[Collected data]
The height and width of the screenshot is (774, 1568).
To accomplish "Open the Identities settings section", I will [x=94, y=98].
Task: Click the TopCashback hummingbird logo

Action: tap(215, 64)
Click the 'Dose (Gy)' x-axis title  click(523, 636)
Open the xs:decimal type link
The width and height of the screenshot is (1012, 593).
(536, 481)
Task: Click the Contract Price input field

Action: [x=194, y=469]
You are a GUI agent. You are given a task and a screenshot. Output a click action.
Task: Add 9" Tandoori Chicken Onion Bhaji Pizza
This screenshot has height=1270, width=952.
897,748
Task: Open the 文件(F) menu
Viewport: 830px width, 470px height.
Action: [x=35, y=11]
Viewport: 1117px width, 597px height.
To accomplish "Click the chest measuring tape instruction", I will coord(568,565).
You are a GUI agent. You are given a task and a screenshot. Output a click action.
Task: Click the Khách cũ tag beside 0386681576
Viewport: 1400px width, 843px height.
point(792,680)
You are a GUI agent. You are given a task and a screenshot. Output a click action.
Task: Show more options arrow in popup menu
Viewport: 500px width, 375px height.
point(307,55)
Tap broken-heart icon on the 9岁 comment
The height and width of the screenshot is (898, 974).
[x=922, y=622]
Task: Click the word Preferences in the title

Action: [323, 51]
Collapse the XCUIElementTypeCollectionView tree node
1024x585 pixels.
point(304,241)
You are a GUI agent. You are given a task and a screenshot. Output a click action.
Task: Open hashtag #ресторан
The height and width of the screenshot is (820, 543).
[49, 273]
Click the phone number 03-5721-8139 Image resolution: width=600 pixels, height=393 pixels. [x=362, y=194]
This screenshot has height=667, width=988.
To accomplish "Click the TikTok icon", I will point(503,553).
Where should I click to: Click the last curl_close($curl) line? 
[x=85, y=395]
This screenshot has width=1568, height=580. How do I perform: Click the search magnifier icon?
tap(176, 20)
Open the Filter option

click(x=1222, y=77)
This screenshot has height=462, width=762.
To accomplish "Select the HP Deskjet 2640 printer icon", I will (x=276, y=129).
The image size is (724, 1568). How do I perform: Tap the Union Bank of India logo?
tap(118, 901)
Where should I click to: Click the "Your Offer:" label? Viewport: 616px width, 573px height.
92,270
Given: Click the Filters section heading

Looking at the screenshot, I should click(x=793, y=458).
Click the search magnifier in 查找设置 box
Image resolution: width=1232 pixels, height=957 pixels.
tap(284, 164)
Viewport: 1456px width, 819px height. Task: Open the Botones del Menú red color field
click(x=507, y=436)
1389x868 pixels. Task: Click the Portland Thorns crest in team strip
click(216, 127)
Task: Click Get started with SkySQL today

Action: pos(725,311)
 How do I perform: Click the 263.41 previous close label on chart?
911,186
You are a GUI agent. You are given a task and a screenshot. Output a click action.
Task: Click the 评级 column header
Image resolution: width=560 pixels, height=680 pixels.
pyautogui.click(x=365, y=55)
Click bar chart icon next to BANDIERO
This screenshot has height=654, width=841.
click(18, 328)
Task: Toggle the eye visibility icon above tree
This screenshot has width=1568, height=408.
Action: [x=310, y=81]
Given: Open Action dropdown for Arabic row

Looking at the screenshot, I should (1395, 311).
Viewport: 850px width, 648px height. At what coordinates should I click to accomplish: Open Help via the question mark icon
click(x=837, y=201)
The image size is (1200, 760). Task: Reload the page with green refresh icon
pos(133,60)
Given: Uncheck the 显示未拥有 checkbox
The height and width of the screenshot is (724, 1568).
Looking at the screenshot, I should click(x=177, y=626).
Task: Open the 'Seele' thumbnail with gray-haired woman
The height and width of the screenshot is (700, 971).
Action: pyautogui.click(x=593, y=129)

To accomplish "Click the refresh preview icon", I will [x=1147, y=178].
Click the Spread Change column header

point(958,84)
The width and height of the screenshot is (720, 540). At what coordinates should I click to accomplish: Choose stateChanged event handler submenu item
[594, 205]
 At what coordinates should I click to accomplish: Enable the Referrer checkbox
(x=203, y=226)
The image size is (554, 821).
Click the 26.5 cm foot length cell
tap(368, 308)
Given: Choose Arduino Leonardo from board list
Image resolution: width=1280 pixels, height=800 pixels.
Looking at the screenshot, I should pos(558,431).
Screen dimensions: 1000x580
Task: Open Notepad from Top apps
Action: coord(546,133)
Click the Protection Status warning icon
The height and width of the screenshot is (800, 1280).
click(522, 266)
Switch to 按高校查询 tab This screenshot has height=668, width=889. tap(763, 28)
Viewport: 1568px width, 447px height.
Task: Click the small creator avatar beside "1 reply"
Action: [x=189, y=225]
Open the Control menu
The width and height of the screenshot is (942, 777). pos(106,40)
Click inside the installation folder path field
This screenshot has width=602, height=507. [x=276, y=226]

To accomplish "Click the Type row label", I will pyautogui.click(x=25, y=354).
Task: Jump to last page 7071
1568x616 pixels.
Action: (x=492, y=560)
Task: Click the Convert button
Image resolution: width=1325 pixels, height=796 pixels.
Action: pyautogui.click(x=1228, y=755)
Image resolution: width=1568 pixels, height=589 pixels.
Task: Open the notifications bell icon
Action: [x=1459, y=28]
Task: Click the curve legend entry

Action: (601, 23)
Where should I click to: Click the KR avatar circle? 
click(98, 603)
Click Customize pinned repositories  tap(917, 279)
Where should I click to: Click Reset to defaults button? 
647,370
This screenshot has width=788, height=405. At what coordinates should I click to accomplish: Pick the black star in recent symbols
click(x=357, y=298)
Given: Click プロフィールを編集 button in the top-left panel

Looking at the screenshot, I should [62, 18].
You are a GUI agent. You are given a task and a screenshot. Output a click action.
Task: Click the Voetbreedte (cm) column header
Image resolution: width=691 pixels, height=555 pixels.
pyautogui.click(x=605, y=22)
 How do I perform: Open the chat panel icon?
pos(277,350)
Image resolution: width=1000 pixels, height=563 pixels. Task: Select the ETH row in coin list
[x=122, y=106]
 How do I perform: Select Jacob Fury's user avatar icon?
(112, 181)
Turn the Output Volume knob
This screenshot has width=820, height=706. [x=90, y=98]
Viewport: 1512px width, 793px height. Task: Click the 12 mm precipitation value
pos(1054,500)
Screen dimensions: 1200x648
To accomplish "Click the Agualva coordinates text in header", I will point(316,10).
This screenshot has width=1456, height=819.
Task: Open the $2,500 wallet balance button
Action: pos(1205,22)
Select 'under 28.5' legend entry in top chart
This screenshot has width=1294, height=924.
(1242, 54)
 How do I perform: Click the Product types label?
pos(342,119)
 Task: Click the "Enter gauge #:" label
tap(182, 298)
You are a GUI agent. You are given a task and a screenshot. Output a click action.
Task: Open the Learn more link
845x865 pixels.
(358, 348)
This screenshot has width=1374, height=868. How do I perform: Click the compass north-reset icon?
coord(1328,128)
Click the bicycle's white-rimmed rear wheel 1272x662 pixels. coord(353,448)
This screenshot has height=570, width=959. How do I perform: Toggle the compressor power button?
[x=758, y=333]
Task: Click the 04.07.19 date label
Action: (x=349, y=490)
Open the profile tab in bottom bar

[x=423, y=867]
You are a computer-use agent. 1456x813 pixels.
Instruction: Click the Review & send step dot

**The task**
If a line contains the word "more", it counts; say how many such lines the records hold, and give only that number.

**Exercise answer**
2